WORK REQUIRED:
Rewrite each line of the material below as a JSON list of strings, one string per line, leaving out blank lines.
======== MATERIAL
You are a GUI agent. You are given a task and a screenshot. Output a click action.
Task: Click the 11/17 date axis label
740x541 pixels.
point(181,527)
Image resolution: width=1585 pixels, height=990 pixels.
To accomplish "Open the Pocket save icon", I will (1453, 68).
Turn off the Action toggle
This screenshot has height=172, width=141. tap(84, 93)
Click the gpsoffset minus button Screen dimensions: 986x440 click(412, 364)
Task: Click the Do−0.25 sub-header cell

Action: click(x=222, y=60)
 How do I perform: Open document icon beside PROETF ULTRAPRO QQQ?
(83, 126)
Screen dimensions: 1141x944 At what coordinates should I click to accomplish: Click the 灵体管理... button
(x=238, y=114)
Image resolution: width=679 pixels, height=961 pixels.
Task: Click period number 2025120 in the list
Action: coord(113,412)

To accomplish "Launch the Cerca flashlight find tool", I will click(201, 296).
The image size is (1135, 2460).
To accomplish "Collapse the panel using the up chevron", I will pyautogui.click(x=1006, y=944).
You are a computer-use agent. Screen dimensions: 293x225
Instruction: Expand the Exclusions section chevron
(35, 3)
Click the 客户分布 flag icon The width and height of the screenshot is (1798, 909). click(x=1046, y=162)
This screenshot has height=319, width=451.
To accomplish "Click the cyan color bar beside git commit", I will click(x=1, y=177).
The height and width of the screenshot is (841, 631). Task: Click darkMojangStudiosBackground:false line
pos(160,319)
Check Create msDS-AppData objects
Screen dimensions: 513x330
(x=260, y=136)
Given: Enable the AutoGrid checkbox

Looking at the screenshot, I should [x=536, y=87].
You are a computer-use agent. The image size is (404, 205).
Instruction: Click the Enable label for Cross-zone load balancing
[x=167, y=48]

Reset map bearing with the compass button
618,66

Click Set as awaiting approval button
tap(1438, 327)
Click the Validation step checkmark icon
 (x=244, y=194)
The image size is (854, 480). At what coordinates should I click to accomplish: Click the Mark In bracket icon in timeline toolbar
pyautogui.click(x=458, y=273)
================
OUTPUT BELOW:
[
  "You are a GUI agent. You are given a task and a screenshot. Output a click action.",
  "Task: Click the 11/17 date axis label",
  "740x541 pixels.",
  "point(181,527)",
  "Image resolution: width=1585 pixels, height=990 pixels.",
  "To accomplish \"Open the Pocket save icon\", I will (1453, 68).",
  "Turn off the Action toggle",
  "This screenshot has height=172, width=141. tap(84, 93)",
  "Click the gpsoffset minus button Screen dimensions: 986x440 click(412, 364)",
  "Task: Click the Do−0.25 sub-header cell",
  "Action: click(x=222, y=60)",
  " How do I perform: Open document icon beside PROETF ULTRAPRO QQQ?",
  "(83, 126)",
  "Screen dimensions: 1141x944 At what coordinates should I click to accomplish: Click the 灵体管理... button",
  "(x=238, y=114)",
  "Image resolution: width=679 pixels, height=961 pixels.",
  "Task: Click period number 2025120 in the list",
  "Action: coord(113,412)",
  "To accomplish \"Launch the Cerca flashlight find tool\", I will click(201, 296).",
  "The image size is (1135, 2460).",
  "To accomplish \"Collapse the panel using the up chevron\", I will pyautogui.click(x=1006, y=944).",
  "You are a computer-use agent. Screen dimensions: 293x225",
  "Instruction: Expand the Exclusions section chevron",
  "(35, 3)",
  "Click the 客户分布 flag icon The width and height of the screenshot is (1798, 909). click(x=1046, y=162)",
  "This screenshot has height=319, width=451.",
  "To accomplish \"Click the cyan color bar beside git commit\", I will click(x=1, y=177).",
  "The height and width of the screenshot is (841, 631). Task: Click darkMojangStudiosBackground:false line",
  "pos(160,319)",
  "Check Create msDS-AppData objects",
  "Screen dimensions: 513x330",
  "(x=260, y=136)",
  "Given: Enable the AutoGrid checkbox",
  "Looking at the screenshot, I should [x=536, y=87].",
  "You are a computer-use agent. The image size is (404, 205).",
  "Instruction: Click the Enable label for Cross-zone load balancing",
  "[x=167, y=48]",
  "Reset map bearing with the compass button",
  "618,66",
  "Click Set as awaiting approval button",
  "tap(1438, 327)",
  "Click the Validation step checkmark icon",
  " (x=244, y=194)",
  "The image size is (854, 480). At what coordinates should I click to accomplish: Click the Mark In bracket icon in timeline toolbar",
  "pyautogui.click(x=458, y=273)"
]